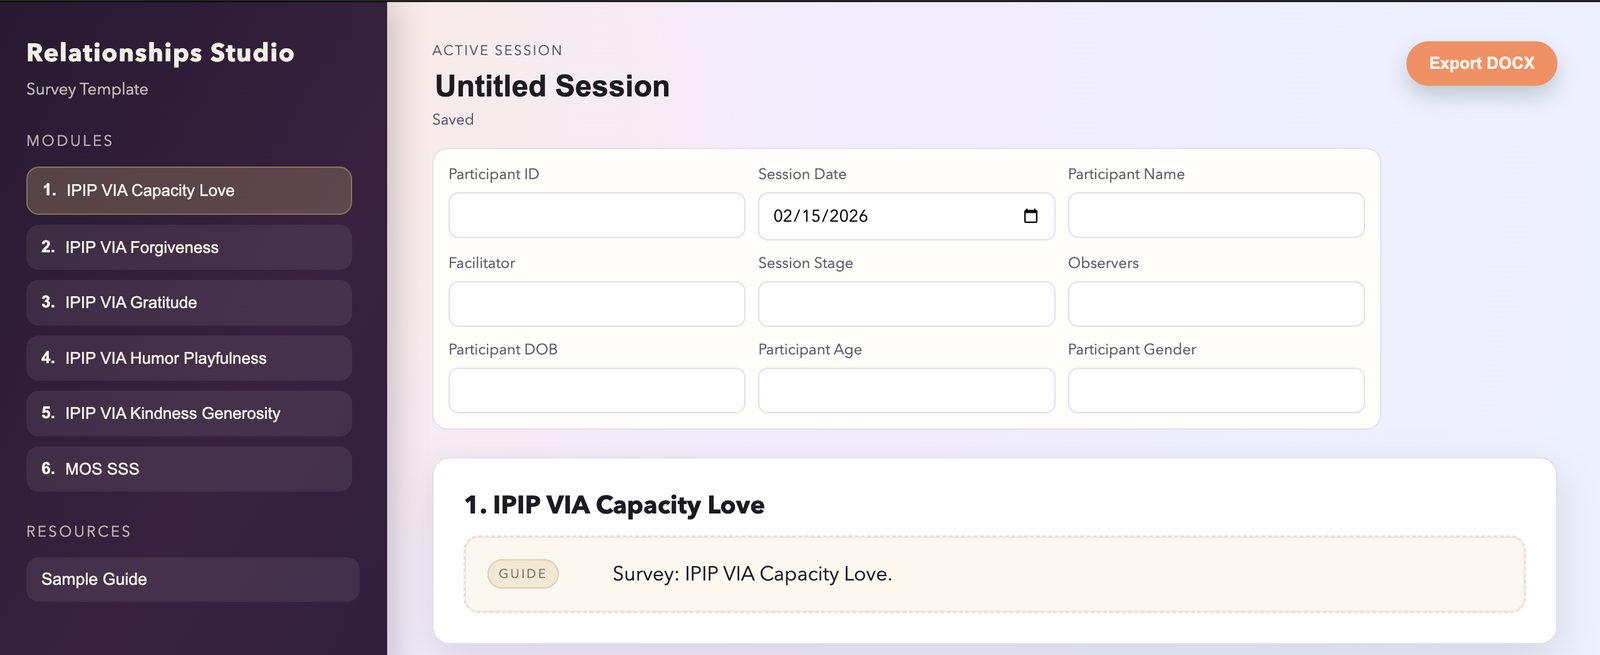Click the Session Date value 02/15/2026
Screen dimensions: 1600x655
point(820,216)
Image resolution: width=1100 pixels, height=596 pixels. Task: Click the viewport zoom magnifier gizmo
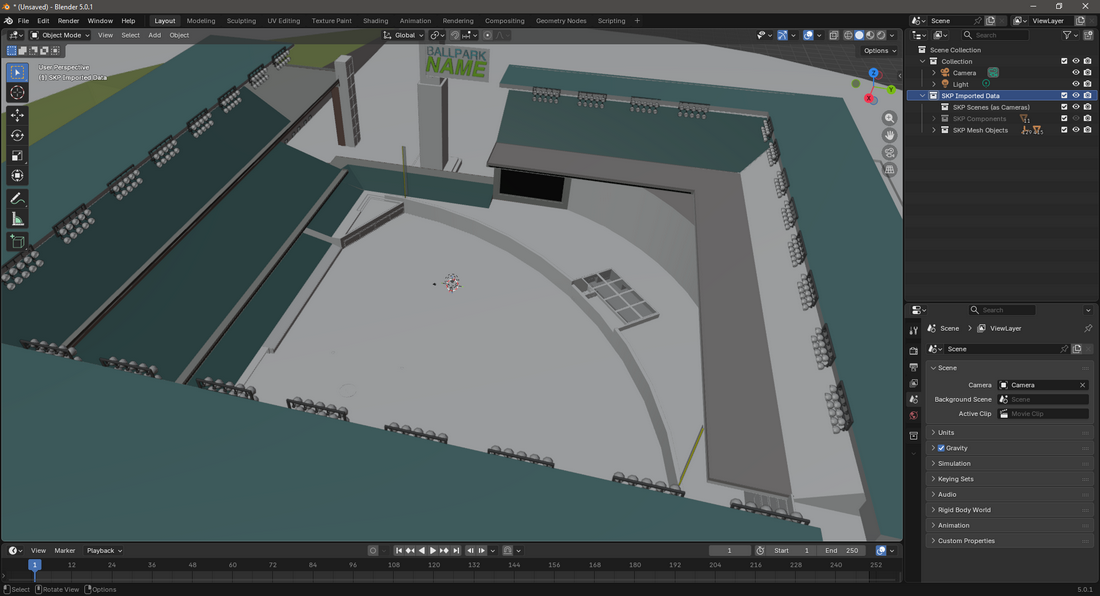pos(889,118)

:: Exercise brief ::
Please print the line that contains "Image resolution: width=1100" along with every later line of the material, exactly, through the last one. Leave pictures out of the copy.

:: Solution for this problem ::
Image resolution: width=1100 pixels, height=596 pixels. Task: Click the viewport zoom magnifier gizmo
pos(889,118)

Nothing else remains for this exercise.